Diagnosis and treatment of a number of dental diseases require an accurate examination. Several years ago, the main diagnostic method was dental radiography, or, more simply, film X-ray. It provides general information, but it does not provide such indicators as bone density, bone level, or precise measurements down to millimeters. A significant disadvantage is also the radiation dose.

Currently, an excellent diagnostic assistant is cone beam computed tomography. It is designed and created to provide information to the physician in great detail of the area being studied. produces precise digital images that are simultaneously panoramic, cephalometric and three-dimensional. This “picture” is the best dental assistant, and not only that.

Precise computer 3D images allow a specialist to examine an object from all sides and magnify the smallest detail, sometimes invisible in a regular photograph.

When permanent teeth do not appear for a long time

The absence of permanent teeth for too long can be due to several reasons: these are the genetic characteristics of the body, their immaturity, and the destruction of tooth germs by some kind of infection.

Only a dentist can determine the true cause. At the A-Medic Network of Medical Clinics clinic, they will take a picture of the jaw, which will show how the child’s permanent teeth are formed. Sometimes they can grow inside the gums. If nothing is visible on the image, the doctor may suggest solving the problem by installing dentures.

How to distinguish baby teeth from permanent ones?

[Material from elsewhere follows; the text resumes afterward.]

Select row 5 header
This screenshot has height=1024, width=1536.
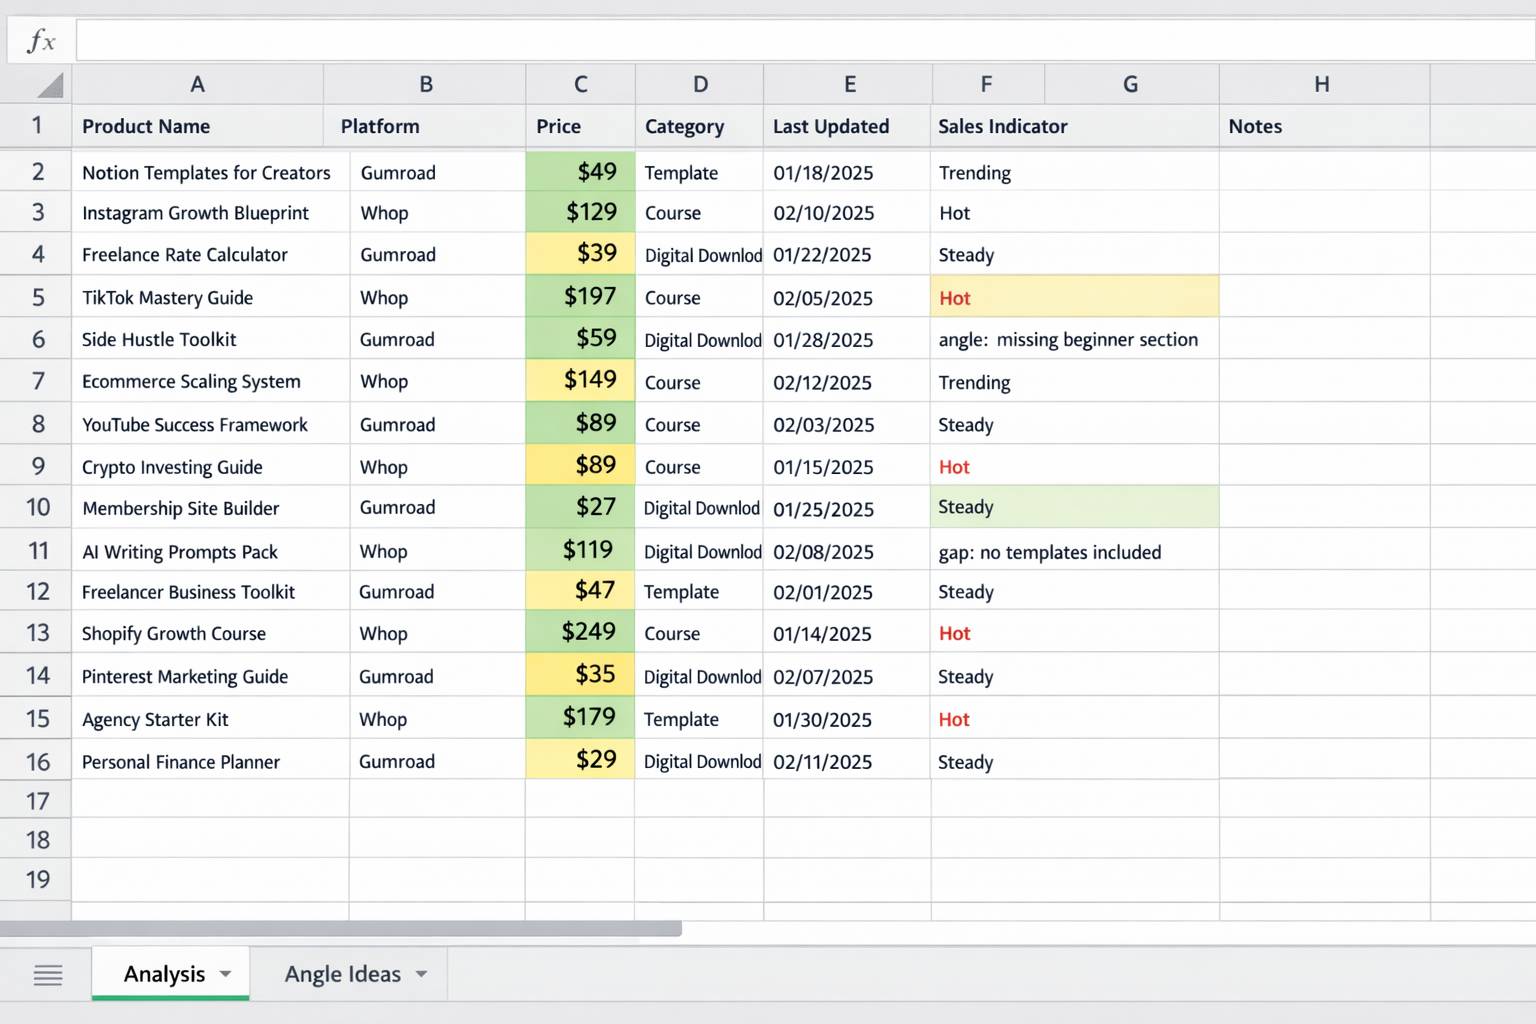coord(37,297)
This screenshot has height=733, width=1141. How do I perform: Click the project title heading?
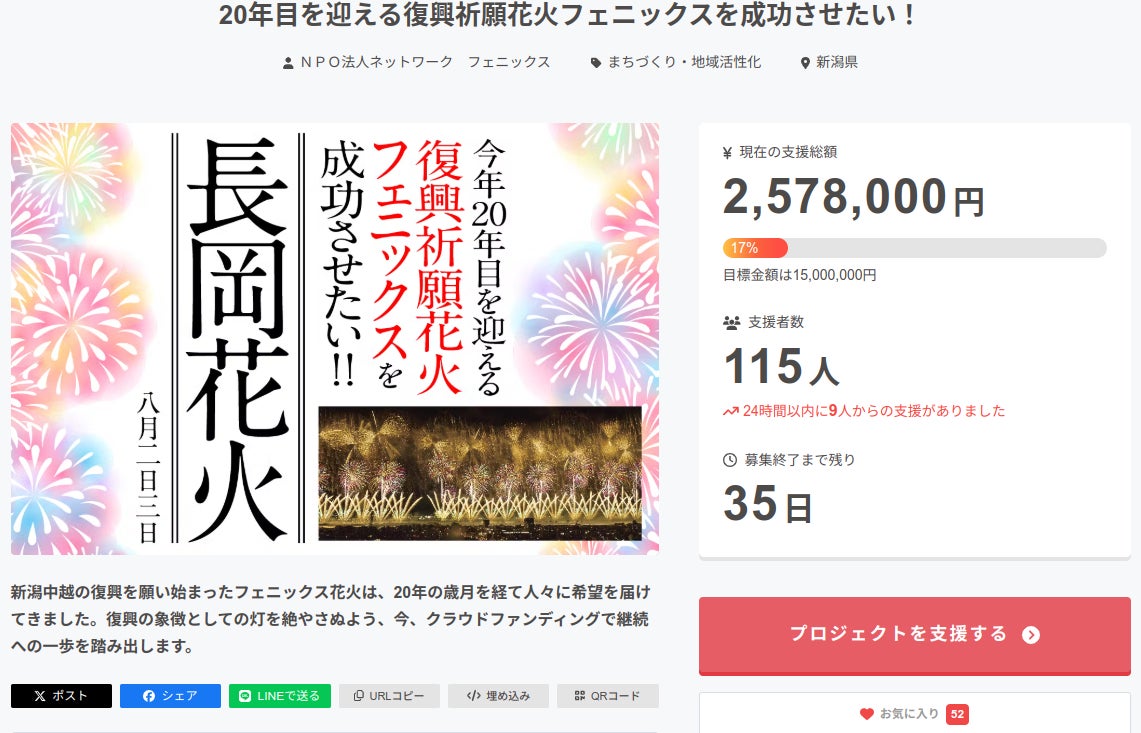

Both molars and baby teeth have a similar structure, but have a number of external differences.

  • Thus, milk ones are on average lighter and whiter than permanent ones, which are distinguished by a yellowish enamel tone.
  • On average, a molar is larger than its primary tooth.
  • Permanent ones have a thicker layer of hard tissue and a less developed pulp.
  • Dairy varieties have thinner and shorter roots.

It is important for all parents to remember that both baby and permanent teeth of children must be protected, and any problems that arise in their growth and development must be resolved immediately. Specialists from the “A-Medic” network of medical clinics can help them with this.

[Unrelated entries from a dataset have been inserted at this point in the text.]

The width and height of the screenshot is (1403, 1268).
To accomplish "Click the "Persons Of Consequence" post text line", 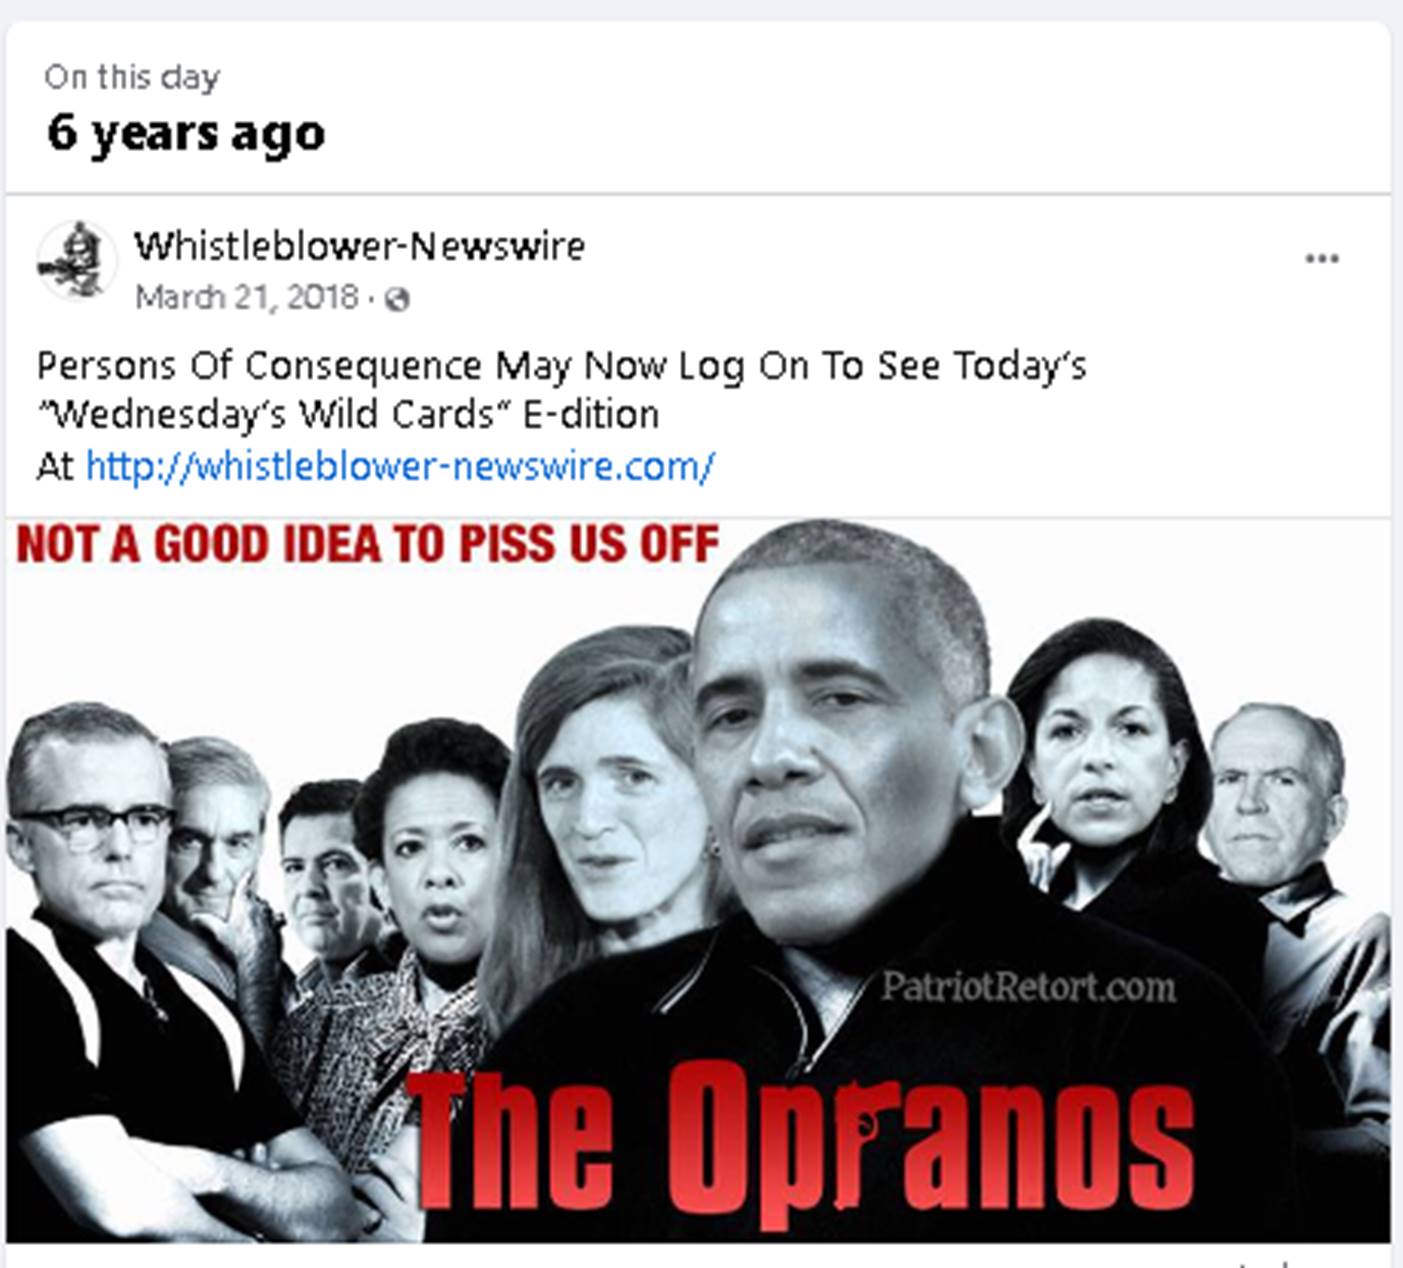I will [561, 366].
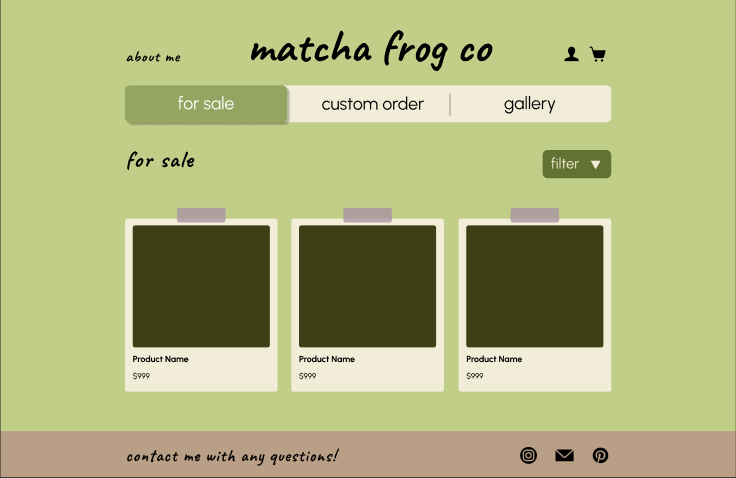
Task: Switch to the for sale tab
Action: click(206, 104)
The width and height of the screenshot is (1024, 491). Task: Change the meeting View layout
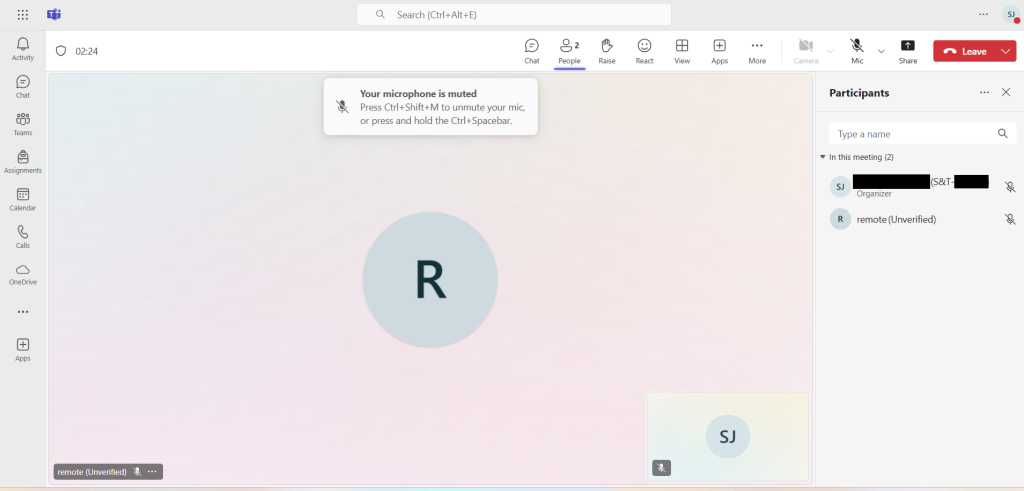click(x=682, y=50)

Cost of correcting diastema

It is easy to guess that the cost of correcting a diastema depends on the chosen method and the need to use certain materials. The severity of the defect also matters.

In general, the most affordable way to achieve a beautiful smile is cosmetic correction or surgical plastic surgery. Artistic restoration, braces and other methods of correcting the position of teeth will be more expensive, but the cost of these methods remains affordable for most patients. When it comes to mouthguards, their production will be the most expensive.